Problem details: Reproduce the lines below verbatim. Pictures are to be omitted.

- - - -

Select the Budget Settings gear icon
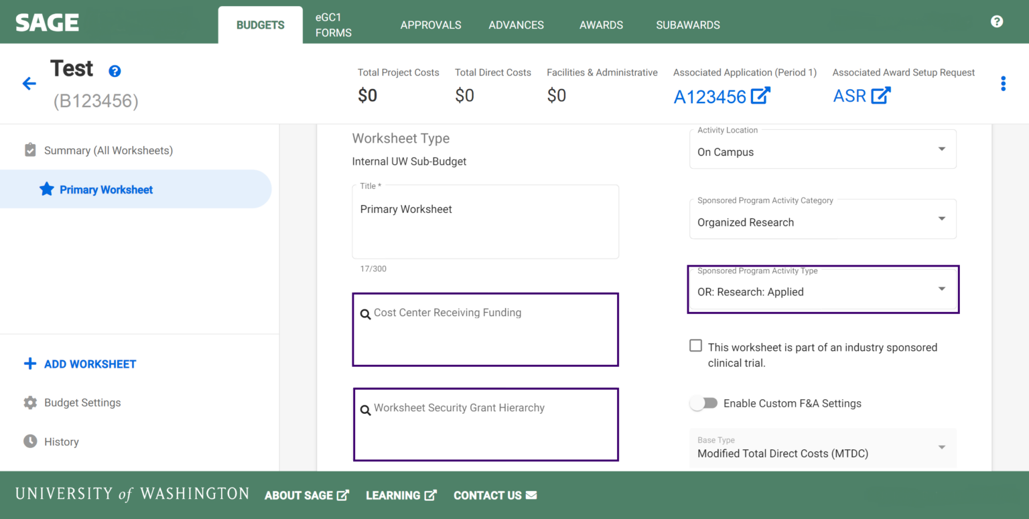Viewport: 1029px width, 519px height. (x=29, y=402)
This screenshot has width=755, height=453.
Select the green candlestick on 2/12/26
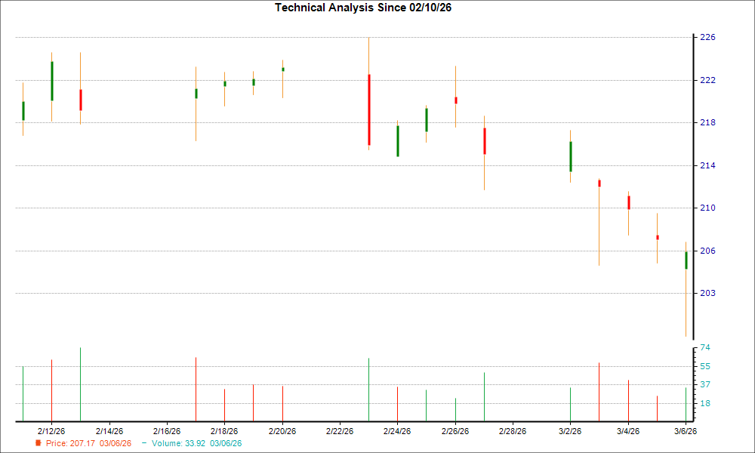point(51,79)

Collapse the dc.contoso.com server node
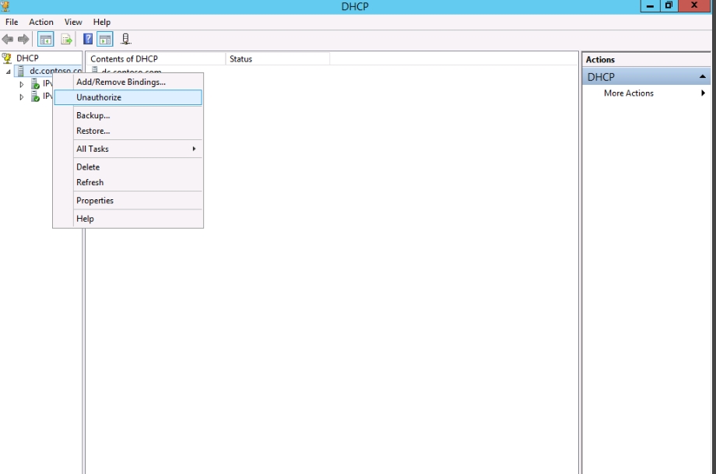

- - - -

Response box:
Select the Budget Settings gear icon
Viewport: 1029px width, 519px height. (x=29, y=402)
This screenshot has width=755, height=453.
Select the green candlestick on 2/12/26
point(51,79)

Collapse the dc.contoso.com server node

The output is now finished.